Segundo o sociólogo Florestan Fernandes, que estudou o fenômeno João de Camargo, em 1942 (in "Contribuição para o estudo de um líder carismático", Revista do Arquivo Municipal de São Paulo, Vol. CXXXVIII, fevereiro de 1951), "o desenvolvimento desta igreja tem qualquer coisa da evolução das nossas ruas antigas, fazendo-se ao sabor das necessidades. Por isso, a igreja de João de Camargo apresenta um quê de bizarro, em sua arquitetura, das três salas principais, destinadas ao culto dos santos, por exemplo, apenas a primeira, logo na entrada, estaria regularmente situada. Nesta localiza-se o altar-mór, em que colocaram N. Sr. Do Bonfim. Ao lado desta primeira sala, está outra sala mais espaçosa, também destinada ao culto. A terceira sala fica atrás da primeira, dando acesso a uma espécie de corredor, onde há um presepe que nunca se desarma, e há uma saleta, onde se amontoam várias estátuas, sobre um altar, também destinado ao culto, e onde está um Senhor exposto de modo permanente. Da Segunda sala, passa-se a outras duas saletas, onde se cultua uma infinidade de santos e também Sacco e Vanzetti, etc. Ao lado direito da igreja está o ‘quarto dos milagres’, que é o maior de todos".
Ainda, conforme o eminente sociólogo, recentemente falecido, "ao redor da igreja, João de Camargo fez construir, com recursos conseguidos através das esmolas e dádivas dos romeiros, dezoito casas, as quais deu a gente pobre para morar (alguns parentes de cor e várias pessoas amigas ou conhecidas, que precisavam de seu auxílio), reservando-se ainda alguns alojamentos para peregrinos pobres".

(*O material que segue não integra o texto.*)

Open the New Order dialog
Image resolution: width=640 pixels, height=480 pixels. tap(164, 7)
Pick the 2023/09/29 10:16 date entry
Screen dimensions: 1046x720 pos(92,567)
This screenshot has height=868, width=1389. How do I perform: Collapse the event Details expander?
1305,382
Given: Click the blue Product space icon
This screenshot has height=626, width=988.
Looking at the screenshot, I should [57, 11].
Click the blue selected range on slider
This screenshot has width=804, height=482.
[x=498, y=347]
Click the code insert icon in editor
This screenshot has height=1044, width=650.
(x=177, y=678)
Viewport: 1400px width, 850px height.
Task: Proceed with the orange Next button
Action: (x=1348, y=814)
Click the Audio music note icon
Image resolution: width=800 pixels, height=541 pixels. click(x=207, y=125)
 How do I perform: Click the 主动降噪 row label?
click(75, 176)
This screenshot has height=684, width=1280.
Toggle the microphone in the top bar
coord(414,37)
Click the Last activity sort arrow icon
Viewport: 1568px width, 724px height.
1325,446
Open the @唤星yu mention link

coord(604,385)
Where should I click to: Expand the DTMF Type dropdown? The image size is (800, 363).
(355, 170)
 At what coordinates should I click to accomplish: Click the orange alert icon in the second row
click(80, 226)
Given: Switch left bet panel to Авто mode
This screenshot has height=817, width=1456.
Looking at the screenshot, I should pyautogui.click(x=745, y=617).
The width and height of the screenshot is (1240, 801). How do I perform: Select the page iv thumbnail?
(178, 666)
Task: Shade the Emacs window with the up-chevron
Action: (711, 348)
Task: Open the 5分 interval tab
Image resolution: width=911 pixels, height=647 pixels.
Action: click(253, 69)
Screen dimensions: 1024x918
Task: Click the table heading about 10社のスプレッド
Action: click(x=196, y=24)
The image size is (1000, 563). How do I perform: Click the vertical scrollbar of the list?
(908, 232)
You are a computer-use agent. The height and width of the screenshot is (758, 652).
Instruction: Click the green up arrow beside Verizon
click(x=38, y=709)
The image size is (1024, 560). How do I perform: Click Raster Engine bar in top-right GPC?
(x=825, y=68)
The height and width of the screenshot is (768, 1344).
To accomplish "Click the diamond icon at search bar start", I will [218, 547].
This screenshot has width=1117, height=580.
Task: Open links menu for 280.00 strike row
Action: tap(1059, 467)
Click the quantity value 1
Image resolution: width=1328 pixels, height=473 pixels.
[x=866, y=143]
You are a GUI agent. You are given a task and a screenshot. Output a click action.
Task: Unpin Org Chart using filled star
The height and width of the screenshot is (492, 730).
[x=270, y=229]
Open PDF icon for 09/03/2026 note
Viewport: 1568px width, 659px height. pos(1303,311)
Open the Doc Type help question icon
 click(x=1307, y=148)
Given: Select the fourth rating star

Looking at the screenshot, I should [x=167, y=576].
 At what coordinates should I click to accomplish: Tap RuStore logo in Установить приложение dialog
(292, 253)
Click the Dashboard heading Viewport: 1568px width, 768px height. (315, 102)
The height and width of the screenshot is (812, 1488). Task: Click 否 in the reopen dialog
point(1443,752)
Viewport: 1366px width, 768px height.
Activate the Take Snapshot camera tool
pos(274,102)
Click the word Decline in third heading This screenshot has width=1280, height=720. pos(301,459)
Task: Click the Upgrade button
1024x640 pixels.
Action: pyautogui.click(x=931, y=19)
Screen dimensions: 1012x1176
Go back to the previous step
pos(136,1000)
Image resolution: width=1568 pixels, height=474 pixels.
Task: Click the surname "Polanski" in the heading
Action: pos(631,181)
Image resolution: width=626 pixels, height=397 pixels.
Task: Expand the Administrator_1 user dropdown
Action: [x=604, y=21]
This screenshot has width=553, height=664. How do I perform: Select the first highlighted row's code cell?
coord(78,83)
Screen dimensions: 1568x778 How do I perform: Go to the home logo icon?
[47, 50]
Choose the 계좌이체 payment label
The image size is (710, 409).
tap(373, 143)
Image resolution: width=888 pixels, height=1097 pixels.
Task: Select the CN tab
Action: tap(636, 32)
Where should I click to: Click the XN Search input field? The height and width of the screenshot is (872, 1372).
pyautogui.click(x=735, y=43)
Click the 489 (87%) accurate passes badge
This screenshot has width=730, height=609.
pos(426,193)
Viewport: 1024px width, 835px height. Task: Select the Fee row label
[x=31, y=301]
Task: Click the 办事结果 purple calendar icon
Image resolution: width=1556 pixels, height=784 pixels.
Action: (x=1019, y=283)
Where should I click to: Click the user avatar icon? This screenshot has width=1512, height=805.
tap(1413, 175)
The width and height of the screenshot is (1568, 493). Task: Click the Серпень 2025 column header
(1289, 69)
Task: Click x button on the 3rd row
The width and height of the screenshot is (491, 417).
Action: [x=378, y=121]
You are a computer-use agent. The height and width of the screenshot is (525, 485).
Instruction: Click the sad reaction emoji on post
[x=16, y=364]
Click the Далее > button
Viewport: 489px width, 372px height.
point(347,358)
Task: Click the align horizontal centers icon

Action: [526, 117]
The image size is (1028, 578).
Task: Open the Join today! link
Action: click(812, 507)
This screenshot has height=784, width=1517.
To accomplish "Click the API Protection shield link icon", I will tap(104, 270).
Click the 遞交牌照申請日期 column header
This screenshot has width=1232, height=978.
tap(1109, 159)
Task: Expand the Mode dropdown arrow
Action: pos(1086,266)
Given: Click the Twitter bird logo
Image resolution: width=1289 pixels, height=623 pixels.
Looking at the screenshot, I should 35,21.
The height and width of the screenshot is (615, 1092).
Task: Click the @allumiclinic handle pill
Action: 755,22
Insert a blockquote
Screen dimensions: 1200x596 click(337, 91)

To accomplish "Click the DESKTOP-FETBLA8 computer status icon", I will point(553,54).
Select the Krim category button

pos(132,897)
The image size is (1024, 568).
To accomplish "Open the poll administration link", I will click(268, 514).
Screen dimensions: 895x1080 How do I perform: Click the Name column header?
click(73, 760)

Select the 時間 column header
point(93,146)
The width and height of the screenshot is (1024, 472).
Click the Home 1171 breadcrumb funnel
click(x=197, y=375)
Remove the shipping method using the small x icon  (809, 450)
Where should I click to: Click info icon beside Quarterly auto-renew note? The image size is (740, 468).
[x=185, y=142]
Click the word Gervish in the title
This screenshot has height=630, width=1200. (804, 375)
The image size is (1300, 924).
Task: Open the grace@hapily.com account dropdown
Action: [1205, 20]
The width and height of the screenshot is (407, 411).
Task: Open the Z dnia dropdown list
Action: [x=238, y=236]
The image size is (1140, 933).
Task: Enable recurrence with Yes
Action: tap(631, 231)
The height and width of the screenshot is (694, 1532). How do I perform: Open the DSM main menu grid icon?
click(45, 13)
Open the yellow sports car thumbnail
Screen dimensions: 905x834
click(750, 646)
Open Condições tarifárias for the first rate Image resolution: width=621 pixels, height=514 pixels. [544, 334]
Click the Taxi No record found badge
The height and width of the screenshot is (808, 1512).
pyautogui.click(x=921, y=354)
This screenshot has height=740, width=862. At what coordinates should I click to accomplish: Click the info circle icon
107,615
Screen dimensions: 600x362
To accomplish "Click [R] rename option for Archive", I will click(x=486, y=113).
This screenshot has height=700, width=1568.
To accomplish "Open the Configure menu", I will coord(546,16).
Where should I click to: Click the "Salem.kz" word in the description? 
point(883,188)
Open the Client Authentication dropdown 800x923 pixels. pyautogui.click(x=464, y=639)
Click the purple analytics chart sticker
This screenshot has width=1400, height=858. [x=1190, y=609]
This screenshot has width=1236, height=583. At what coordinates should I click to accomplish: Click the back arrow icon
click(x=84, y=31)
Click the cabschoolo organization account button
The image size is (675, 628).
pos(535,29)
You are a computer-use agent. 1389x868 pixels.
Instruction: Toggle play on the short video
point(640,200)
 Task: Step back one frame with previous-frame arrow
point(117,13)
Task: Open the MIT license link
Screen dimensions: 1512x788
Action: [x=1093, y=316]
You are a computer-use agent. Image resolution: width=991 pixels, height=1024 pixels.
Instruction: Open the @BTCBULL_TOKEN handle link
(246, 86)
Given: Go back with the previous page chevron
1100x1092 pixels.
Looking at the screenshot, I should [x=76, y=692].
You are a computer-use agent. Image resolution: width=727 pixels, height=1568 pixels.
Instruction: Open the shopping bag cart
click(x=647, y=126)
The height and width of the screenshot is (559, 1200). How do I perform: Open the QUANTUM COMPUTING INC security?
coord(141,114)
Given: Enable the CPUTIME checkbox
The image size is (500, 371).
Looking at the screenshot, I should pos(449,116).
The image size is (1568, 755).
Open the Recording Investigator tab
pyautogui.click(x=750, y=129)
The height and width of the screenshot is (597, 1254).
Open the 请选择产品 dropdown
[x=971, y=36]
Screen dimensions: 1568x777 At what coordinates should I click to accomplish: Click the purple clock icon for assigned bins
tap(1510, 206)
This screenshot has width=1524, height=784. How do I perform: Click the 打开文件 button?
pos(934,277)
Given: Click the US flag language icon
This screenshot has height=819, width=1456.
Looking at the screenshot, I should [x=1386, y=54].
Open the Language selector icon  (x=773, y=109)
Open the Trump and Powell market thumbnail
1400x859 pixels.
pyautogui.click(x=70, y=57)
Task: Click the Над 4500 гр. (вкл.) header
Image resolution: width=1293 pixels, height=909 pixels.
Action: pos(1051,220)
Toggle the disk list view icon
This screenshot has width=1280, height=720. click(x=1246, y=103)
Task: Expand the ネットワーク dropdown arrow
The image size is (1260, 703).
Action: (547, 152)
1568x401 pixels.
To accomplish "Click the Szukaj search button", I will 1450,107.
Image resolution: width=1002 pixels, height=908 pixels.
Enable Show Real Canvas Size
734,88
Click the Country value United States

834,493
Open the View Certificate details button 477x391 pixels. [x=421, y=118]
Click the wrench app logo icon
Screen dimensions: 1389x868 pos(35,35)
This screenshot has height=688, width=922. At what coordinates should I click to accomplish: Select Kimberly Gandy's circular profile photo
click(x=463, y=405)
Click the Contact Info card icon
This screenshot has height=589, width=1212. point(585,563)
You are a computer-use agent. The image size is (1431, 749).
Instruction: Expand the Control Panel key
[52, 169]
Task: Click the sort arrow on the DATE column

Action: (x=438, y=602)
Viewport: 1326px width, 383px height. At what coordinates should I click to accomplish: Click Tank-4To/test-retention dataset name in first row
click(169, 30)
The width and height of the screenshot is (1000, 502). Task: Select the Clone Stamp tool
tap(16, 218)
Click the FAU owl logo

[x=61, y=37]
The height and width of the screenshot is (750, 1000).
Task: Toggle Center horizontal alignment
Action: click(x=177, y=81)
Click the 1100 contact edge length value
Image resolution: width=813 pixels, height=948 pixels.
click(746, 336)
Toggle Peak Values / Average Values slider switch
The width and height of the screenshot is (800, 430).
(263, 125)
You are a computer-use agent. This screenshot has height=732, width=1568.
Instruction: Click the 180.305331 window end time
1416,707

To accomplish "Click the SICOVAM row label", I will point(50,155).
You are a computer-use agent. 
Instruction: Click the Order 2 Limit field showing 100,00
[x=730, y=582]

Esta pequena vila já não mais existe. Desapareceu para dar lugar a modernas casas e edifícios comerciais, após o alargamento da avenida local.
Conclusão
Tendo em vista a importância histórica e cultural do patrimônio restante desse valioso acervo, hoje integrado pelo conjunto da Capela, seus anexos e o jardim gradeado, além da réplica da Capela na tumba de João de Camargo, no Cemitério da Saudade, vimos contribuir com esse prestigioso Instituto, com informações para estudos visando o tombamento desse Conjunto Histórico, anexando, para tanto, fotografias de diferentes períodos da construção da Capela, assim como do túmulo. Há extensa bibliografia hoje a respeito do líder religioso, seu culto, sua Capela e seu túmulo, inclusive de autoria de pesquisadores estrangeiros e disponíveis para consulta, se necessário.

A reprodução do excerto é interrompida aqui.